UC encouraged to cast bid for Los Alamos lab

SAN FRANCISCO – The head of the federal agency overseeing the nation’s nuclear weapons research and stockpile advised the University of California Board of Regents to enter the fray and compete to continue managing Los Alamos National Laboratory.

“I urge you to decide. Not today, not this month, but ultimately to continue your long tradition of public service,” said Linton Brooks, acting administrator of the National Nuclear Security Administration.

The Department of Energy plans to accept bids to manage LANL in 2005.

The board took no formal steps toward deciding whether or not to bid, though the meeting’s tone suggested many regents are interested in retaining the UC’s ties with LANL.

“All of us, I think, are not afraid of competition,” said Regent Gerald Parsky.

UC President Richard Atkinson also revealed plans to take the restructuring of the lab’s management one step further by announcing his intent to recommend interim LANL director George “Pete” Nanos be hired as the lab’s permanent head at “the earliest possible date.”

Brooks explained that the DOE decided to put the contract up for bid because of multiple “systemic weaknesses” in the lab’s business management, indicated by problems with the lab’s controls over funds and property.

However, the decision was “not a repudiation” of the university’s overall involvement with LANL, Brooks said.

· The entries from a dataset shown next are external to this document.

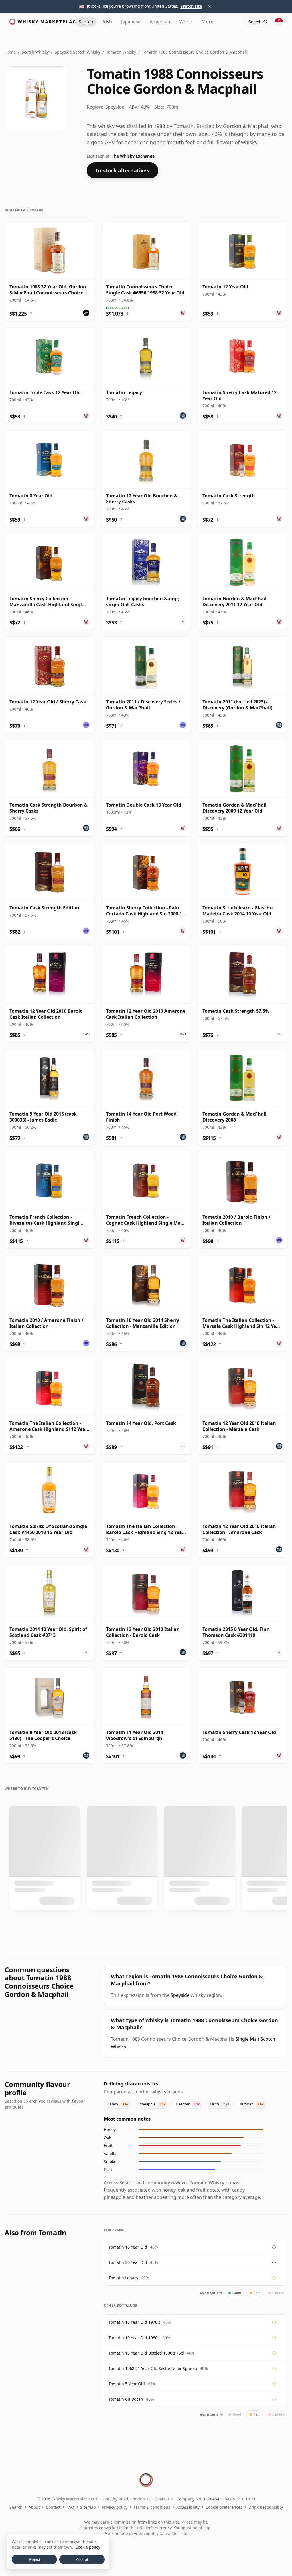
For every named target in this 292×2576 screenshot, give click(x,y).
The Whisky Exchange (133, 156)
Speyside (180, 1995)
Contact (53, 2507)
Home (10, 52)
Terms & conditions (151, 2507)
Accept (82, 2559)
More (207, 22)
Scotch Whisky (35, 52)
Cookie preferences (224, 2507)
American (160, 22)
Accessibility (188, 2507)
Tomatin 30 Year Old (128, 2262)
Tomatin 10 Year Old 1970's (134, 2322)
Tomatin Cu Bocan (126, 2399)
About (34, 2507)
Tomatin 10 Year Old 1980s (134, 2337)
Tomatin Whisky (121, 52)
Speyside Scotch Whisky (77, 52)
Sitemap (88, 2507)
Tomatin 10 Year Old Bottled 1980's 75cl (146, 2353)
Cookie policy (87, 2547)
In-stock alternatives (122, 170)
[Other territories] (279, 22)
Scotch (86, 22)
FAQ (70, 2507)
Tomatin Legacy (123, 2277)
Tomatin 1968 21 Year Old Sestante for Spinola (153, 2368)
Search (16, 2507)
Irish (107, 22)
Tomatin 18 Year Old (128, 2247)
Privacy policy (114, 2507)
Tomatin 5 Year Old (127, 2383)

The DOE, Brooks said, could help the UC compete for a bid for LANL by modifying the existing contract to allow the UC to use the lab’s contingency funds to pay for competition costs.

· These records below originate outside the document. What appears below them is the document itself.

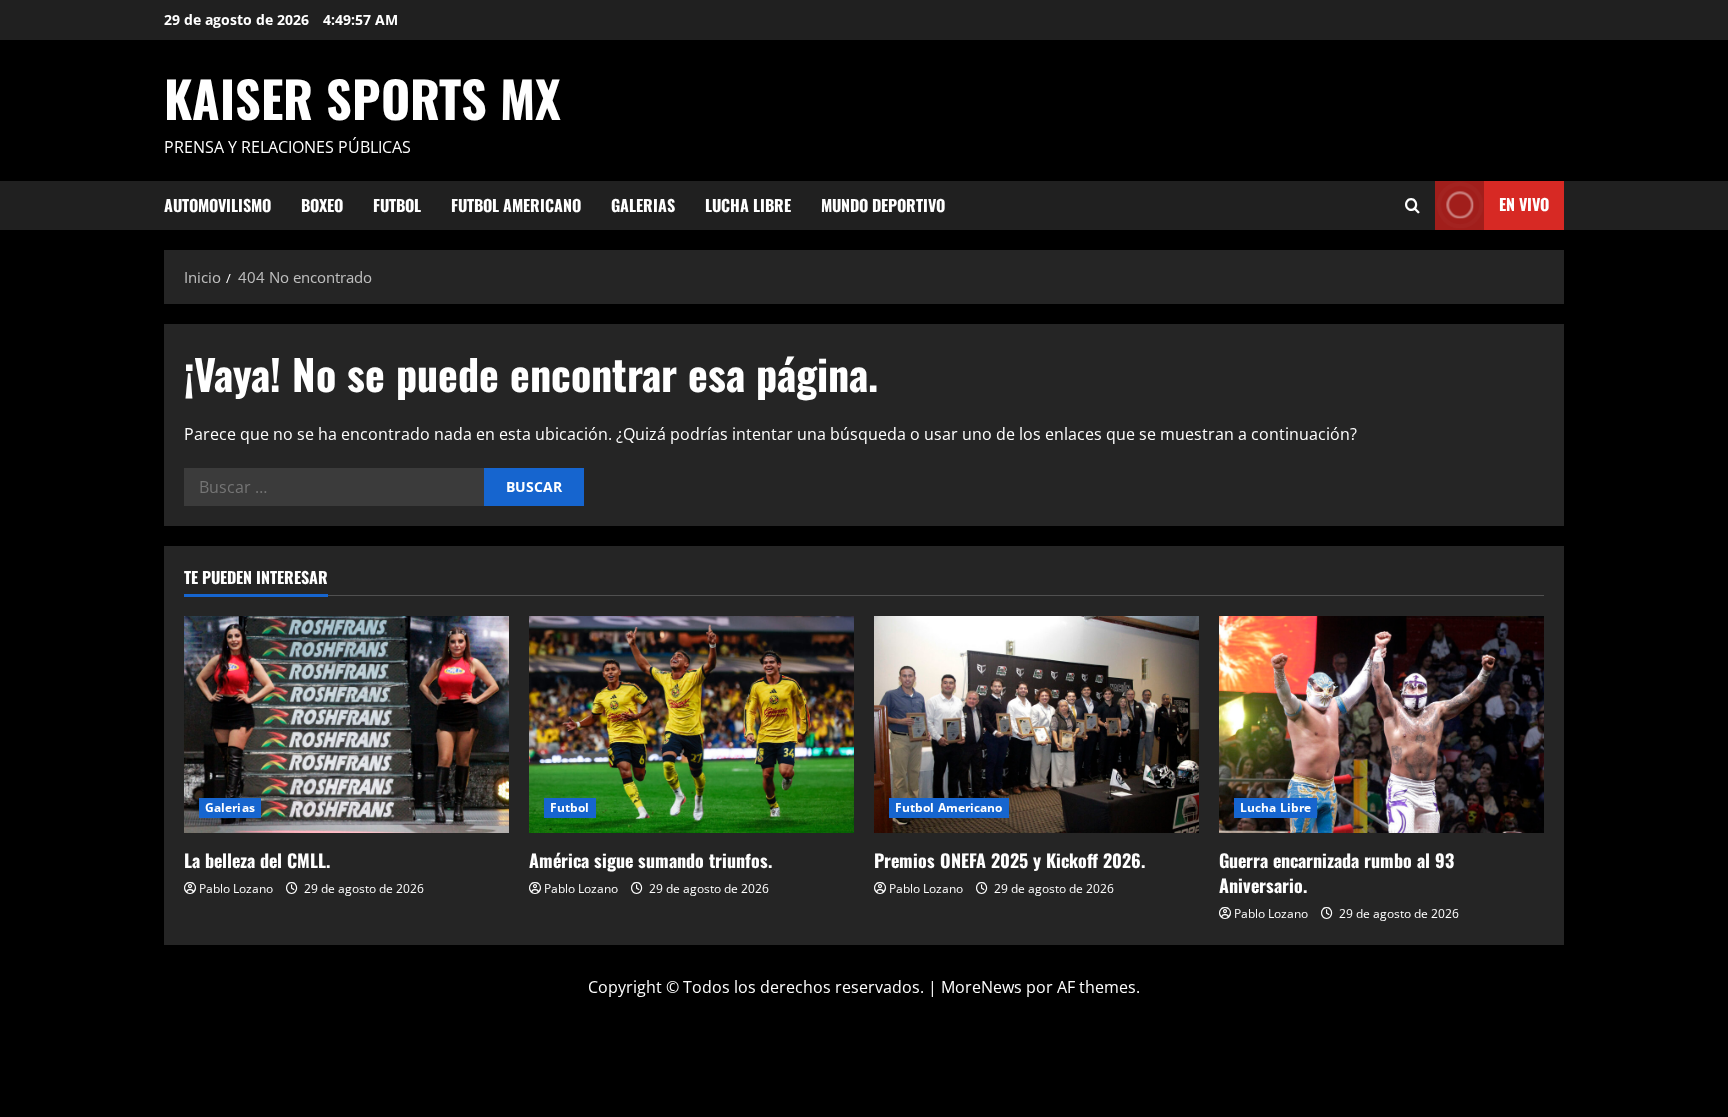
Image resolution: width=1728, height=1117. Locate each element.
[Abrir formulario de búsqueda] (1412, 205)
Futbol (397, 205)
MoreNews (981, 987)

Before the UC began its efforts to reform LANL management, about $9 million had been saved for contingencies at LANL. Some of this sum has already been spent on efforts to fix problems, and $1 million is required to be kept in reserve for transition costs in case another institution wins the contract.

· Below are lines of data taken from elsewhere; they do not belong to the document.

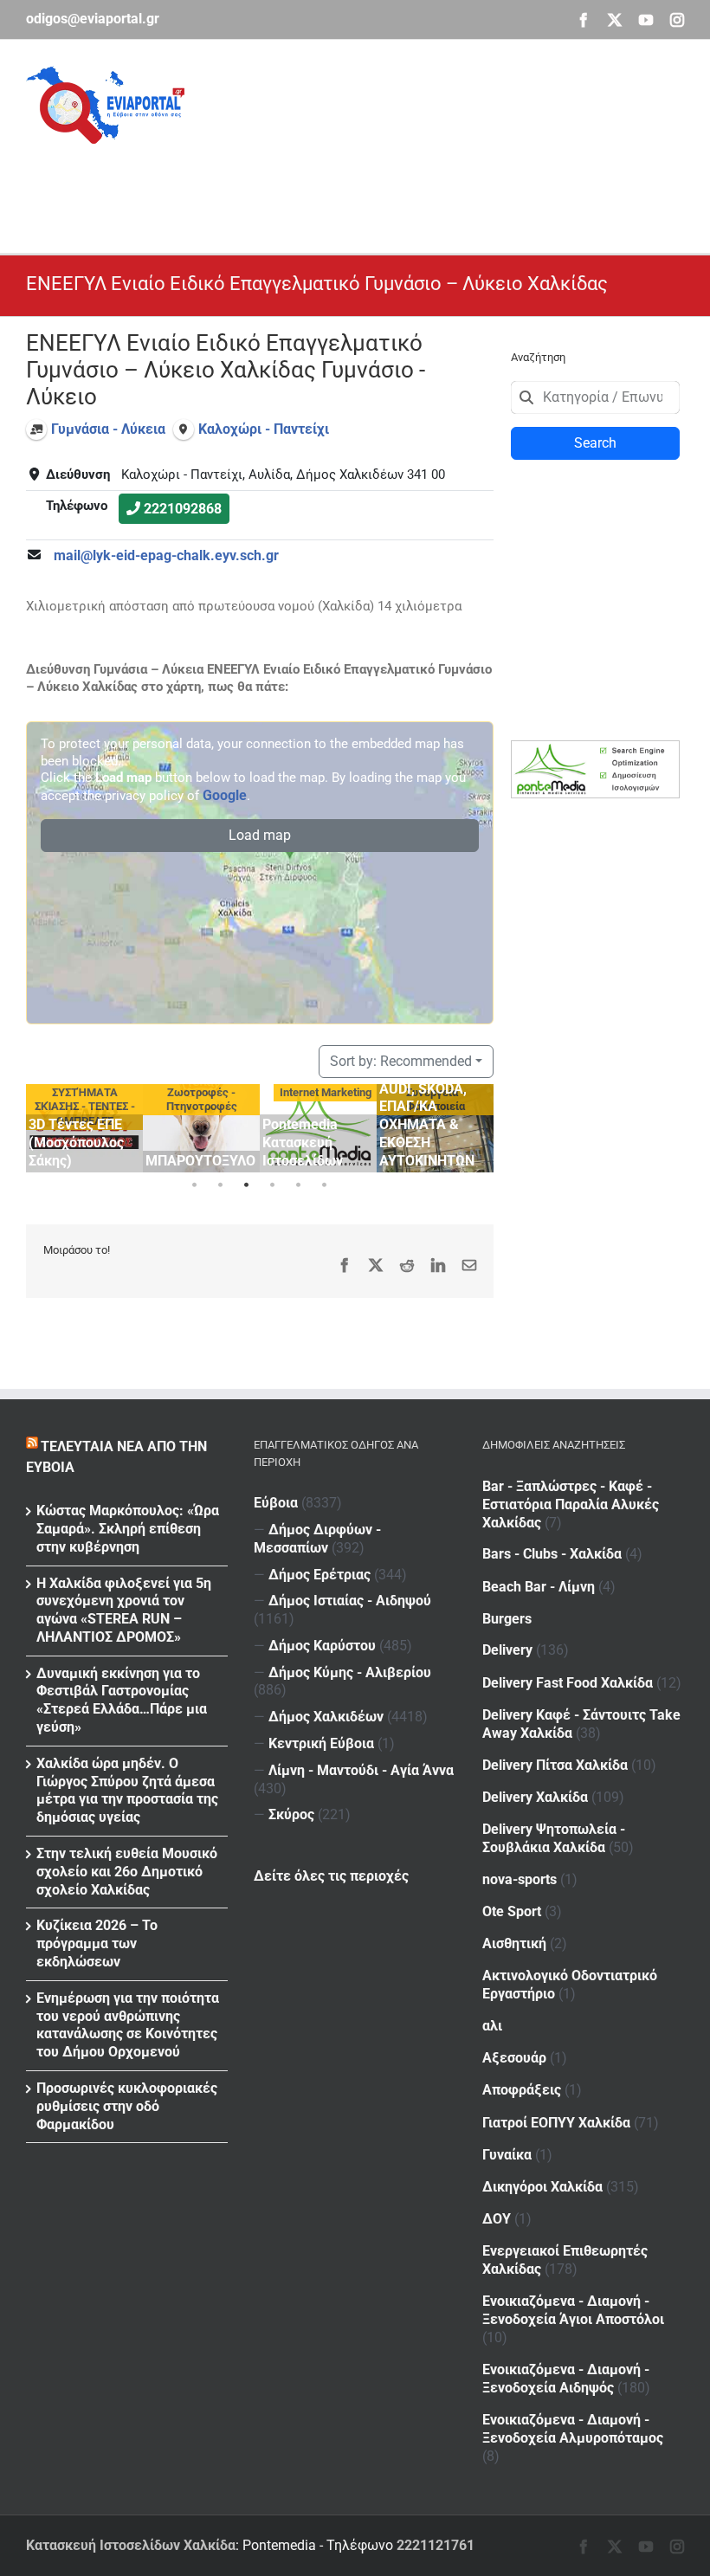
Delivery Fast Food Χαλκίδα (567, 1683)
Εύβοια (276, 1503)
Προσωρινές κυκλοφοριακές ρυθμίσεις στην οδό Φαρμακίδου (126, 2106)
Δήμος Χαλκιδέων (326, 1716)
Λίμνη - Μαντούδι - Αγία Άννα (361, 1770)
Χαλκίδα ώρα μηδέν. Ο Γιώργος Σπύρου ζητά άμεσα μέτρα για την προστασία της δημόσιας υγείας (127, 1790)
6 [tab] (324, 1185)
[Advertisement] (341, 183)
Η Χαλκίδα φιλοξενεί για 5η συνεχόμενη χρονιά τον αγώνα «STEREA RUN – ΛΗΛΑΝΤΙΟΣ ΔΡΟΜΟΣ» (123, 1610)
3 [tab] (246, 1185)
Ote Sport (511, 1911)
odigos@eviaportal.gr (92, 18)
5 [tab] (298, 1185)
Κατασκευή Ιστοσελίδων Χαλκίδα (131, 2545)
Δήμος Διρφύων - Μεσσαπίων (317, 1538)
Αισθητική (514, 1943)
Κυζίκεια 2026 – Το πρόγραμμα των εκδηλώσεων (97, 1943)
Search (595, 443)
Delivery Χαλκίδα (535, 1797)
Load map (260, 835)
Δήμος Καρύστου (322, 1645)
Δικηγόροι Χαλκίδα (542, 2187)
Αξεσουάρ (514, 2058)
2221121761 (435, 2545)
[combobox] (595, 397)
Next (476, 1125)
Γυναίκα (507, 2155)
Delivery (507, 1650)
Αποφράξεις (521, 2090)
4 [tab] (272, 1185)
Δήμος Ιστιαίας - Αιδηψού (349, 1600)
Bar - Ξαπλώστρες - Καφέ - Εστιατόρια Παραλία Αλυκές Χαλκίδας (570, 1504)
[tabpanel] (84, 1128)
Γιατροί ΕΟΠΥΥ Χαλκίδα (556, 2122)
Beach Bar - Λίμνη (538, 1587)
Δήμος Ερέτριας (319, 1574)
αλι (492, 2026)
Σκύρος (291, 1814)
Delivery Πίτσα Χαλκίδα (555, 1765)
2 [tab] (220, 1185)
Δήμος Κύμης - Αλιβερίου (349, 1672)
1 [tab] (194, 1185)
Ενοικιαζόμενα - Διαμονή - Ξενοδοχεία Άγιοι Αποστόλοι (573, 2310)
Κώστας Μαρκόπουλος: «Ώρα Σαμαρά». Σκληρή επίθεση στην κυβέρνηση (127, 1528)
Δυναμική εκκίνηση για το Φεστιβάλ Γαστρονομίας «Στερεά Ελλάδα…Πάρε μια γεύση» (121, 1700)
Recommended (401, 1061)
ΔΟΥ (496, 2219)
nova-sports (519, 1879)
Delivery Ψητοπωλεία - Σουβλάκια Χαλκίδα (553, 1838)
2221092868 (183, 508)
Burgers (507, 1619)
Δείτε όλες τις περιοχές (331, 1876)
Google (225, 795)
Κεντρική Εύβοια (321, 1743)
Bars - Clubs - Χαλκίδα (552, 1554)
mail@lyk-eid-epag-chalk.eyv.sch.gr (166, 555)
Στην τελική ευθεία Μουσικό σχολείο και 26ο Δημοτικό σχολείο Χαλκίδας (126, 1871)
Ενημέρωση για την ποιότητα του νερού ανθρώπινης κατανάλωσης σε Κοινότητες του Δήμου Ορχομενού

Brooks gave high marks to the UC’s efforts to fix problems at LANL, which included the hiring of new senior administrators and multiple audits. Brooks also said that business problems did not reduce the quality of scientific research.

Similarly, Bruce Darling, the interim vice president of laboratory management, said faulty property controls did not jeopardize the safety of nuclear secrets.

“Los Alamos has verified all classified computers have been properly secured and no classified information was at risk,” Darling said.

Though Brooks and Darling were able to report these positive developments to the board, doubts surround the university’s chances for success if the regents decide to vie for the contract.

Questions remain whether the lab will be able to maintain quality research staff and if the UC will have a level playing field in any competition.

Regent Peter Preuss, the chairman of the committee on lab oversight, asked Brooks if the UC should worry about the panel that will advise the DOE on the lab contract.

One of the members of the panel, senior Pentagon official Dale Klein, has a professorial appointment at the University of Texas, which may also compete for the contract. On Tuesday the San Francisco Chronicle reported Klein urged the UT to bid for the contract of Lawrence Livermore National Laboratory, also run by the UC, and had endorsed the UT’s unsuccessful bid to manage Sandia National Laboratory.

Klein told the Chronicle he would be impartial in his new role with the DOE, and Brooks said the committee Klein sits on would not take a direct role in deciding who manages LANL after 2005.

Brooks wanted to reassure the regents the process had not become politicized.

“There has been no political pressure so far,” Brooks said.

Brooks said he plans to come up with criteria for the competition next year, and that bids will be submitted in early 2005 with a decision made summer of that year, though no specific dates have been decided upon.

“We haven’t nailed down a firm schedule yet,” he said.